Seis trabajadores locales de la campaña de vacunación contra la polio en Pakistán han muerto tiroteados en varios ataques en Karachi, en el sur, y Pesháwar, en el noroeste del país.

Las víctimas, cinco mujeres y un hombre según AFP, trabajaban en un programa respaldado por la ONU para erradicar la polio, enfermedad endémica en Pakistán.

Una fuente del organismo del Gobierno paquistaní que coordina la lucha contra la polio afirmó a Efe que las campañas de vacunación se han suspendido temporalmente en ambas ciudades.

¿POR QUÉ SE OPONEN LOS TALIBANES A LAS VACUNAS?

La lucha contra la polio en Pakistán ha estado rodeada de controversia desde que la insurgencia talibán y algunos grupos de las áreas tribales del país mostraron su oposición a ella, aunque de momento estos no han reivindicado el ataque.

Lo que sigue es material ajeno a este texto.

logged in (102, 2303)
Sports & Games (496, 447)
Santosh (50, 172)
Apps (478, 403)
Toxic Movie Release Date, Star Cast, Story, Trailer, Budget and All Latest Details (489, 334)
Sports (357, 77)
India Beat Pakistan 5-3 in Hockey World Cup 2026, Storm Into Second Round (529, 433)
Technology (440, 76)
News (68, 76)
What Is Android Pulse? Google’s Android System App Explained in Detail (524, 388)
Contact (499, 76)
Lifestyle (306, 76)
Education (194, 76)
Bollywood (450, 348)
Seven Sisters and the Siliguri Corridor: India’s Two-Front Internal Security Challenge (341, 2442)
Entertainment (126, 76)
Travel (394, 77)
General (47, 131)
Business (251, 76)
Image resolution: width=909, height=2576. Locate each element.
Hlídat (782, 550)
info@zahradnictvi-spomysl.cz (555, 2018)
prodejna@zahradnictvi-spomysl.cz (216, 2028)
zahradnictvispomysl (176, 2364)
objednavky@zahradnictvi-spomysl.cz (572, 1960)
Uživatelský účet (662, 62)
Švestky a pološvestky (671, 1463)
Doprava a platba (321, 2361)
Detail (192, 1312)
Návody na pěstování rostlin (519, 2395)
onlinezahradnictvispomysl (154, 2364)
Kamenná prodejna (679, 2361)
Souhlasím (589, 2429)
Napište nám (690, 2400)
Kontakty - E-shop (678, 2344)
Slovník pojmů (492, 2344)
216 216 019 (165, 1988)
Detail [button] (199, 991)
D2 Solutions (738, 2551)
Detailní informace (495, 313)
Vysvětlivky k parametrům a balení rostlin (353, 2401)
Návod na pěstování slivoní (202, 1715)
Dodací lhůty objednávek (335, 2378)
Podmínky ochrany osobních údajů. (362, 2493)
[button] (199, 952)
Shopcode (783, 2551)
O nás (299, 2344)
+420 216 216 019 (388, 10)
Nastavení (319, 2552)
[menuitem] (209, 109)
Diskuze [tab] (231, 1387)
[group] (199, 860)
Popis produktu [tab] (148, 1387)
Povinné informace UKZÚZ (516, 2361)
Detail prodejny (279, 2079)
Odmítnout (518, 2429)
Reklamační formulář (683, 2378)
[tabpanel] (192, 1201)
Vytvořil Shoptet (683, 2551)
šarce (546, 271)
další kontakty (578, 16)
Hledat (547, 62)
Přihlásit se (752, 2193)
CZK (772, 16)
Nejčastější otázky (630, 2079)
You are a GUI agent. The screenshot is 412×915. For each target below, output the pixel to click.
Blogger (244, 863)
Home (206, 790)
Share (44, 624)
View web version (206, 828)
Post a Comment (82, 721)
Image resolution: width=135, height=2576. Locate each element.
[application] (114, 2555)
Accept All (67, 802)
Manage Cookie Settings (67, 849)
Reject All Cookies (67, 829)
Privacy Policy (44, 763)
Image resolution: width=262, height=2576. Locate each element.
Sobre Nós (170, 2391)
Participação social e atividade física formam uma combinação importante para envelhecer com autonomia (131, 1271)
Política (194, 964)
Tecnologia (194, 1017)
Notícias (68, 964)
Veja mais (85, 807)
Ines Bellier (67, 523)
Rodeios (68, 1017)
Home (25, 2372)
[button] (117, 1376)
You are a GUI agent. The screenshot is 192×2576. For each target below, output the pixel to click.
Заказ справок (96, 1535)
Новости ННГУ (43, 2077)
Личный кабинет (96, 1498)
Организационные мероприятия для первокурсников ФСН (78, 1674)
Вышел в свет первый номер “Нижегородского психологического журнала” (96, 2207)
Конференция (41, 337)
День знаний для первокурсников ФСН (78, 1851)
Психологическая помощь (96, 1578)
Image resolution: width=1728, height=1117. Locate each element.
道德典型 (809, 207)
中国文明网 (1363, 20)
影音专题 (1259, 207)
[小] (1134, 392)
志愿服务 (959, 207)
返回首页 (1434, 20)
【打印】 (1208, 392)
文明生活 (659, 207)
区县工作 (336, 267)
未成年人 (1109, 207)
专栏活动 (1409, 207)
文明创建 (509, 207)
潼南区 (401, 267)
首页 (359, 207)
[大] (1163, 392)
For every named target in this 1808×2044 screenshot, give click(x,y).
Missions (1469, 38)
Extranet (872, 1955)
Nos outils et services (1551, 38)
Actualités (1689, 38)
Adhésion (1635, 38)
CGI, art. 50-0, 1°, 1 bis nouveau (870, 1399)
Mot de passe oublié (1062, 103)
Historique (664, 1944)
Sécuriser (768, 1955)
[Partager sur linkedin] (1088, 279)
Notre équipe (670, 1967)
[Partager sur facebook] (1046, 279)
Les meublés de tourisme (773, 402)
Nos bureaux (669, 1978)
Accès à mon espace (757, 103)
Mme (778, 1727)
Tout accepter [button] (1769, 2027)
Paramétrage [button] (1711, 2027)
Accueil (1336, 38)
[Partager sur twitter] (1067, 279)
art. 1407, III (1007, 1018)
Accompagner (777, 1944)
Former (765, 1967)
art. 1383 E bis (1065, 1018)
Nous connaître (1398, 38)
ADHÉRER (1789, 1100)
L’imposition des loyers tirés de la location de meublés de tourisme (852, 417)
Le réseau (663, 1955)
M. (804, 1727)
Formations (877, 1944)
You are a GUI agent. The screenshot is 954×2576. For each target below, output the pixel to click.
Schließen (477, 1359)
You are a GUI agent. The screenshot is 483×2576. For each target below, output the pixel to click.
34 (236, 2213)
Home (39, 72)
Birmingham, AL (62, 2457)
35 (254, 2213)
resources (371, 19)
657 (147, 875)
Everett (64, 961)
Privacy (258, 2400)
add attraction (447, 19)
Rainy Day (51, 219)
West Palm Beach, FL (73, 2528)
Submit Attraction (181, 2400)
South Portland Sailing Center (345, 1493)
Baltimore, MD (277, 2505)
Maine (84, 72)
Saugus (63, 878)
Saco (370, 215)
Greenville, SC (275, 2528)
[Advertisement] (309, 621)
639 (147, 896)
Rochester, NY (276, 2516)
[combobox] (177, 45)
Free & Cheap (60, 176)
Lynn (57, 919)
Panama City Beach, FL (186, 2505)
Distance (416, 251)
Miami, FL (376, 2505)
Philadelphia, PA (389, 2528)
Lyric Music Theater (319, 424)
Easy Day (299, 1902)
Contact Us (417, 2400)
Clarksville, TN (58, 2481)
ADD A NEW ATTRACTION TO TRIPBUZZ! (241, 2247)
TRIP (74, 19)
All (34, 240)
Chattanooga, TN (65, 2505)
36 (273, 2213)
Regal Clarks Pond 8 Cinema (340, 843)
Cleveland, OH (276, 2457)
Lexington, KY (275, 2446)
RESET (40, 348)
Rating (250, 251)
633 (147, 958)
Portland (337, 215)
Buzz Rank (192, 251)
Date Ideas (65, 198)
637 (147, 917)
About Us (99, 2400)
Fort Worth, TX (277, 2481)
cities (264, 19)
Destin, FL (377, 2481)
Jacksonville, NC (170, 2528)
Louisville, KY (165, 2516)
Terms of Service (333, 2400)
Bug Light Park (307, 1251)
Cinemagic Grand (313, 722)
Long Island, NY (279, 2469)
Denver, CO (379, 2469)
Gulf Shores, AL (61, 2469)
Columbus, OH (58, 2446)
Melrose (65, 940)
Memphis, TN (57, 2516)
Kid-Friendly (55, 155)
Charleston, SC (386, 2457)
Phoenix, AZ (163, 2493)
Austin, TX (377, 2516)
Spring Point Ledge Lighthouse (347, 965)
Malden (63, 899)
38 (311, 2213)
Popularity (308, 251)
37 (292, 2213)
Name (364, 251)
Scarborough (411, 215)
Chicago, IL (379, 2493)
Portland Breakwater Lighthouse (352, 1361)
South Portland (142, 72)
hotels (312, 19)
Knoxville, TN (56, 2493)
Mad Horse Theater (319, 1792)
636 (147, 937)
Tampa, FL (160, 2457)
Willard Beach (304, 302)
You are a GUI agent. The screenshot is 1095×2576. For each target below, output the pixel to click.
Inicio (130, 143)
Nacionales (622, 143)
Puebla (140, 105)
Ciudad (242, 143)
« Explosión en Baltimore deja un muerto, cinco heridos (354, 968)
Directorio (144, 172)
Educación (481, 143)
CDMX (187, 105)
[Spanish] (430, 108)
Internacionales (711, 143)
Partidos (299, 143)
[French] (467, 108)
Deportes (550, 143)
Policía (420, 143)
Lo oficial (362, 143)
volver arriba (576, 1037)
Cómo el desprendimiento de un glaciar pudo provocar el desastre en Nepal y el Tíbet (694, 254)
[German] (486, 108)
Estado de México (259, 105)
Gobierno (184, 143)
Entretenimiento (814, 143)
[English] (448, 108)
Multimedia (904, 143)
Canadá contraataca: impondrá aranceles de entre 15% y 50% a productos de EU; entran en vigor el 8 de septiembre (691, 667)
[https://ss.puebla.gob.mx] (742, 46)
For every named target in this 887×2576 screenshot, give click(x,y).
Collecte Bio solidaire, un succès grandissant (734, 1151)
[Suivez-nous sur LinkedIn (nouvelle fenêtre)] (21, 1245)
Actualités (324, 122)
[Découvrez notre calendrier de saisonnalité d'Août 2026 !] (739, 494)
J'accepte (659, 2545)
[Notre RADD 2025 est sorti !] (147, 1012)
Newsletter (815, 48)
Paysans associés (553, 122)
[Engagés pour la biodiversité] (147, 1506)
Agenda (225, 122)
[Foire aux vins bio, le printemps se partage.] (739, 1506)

Una de los principales causas de esa oposición es que en 2011 una falsa campaña de la CIA de vacunación contra la hepatitis sirvió para localizar a Osama bin Laden.

Los talibanes han secuestrado y matado a trabajadores de ONG extranjeras en un intento para poner fin a las campañas de inmunización, ya que consideran que el objetivo es espiarlos.

La poliomielitis es una enfermedad vírica contagiosa que puede afectar el sistema nervioso central y producir parálisis; se trata de una dolencia que no tiene cura pero cuya prevención mediante una vacuna oral es relativamente fácil.

Según datos oficiales, el año pasado hubo en Pakistán 198 casos, casi un tercio del total de episodios registrados en el mundo, y a mediados de este año ya había 22 pese a los esfuerzos de las autoridades y las agencias de salud por erradicar la polio del país.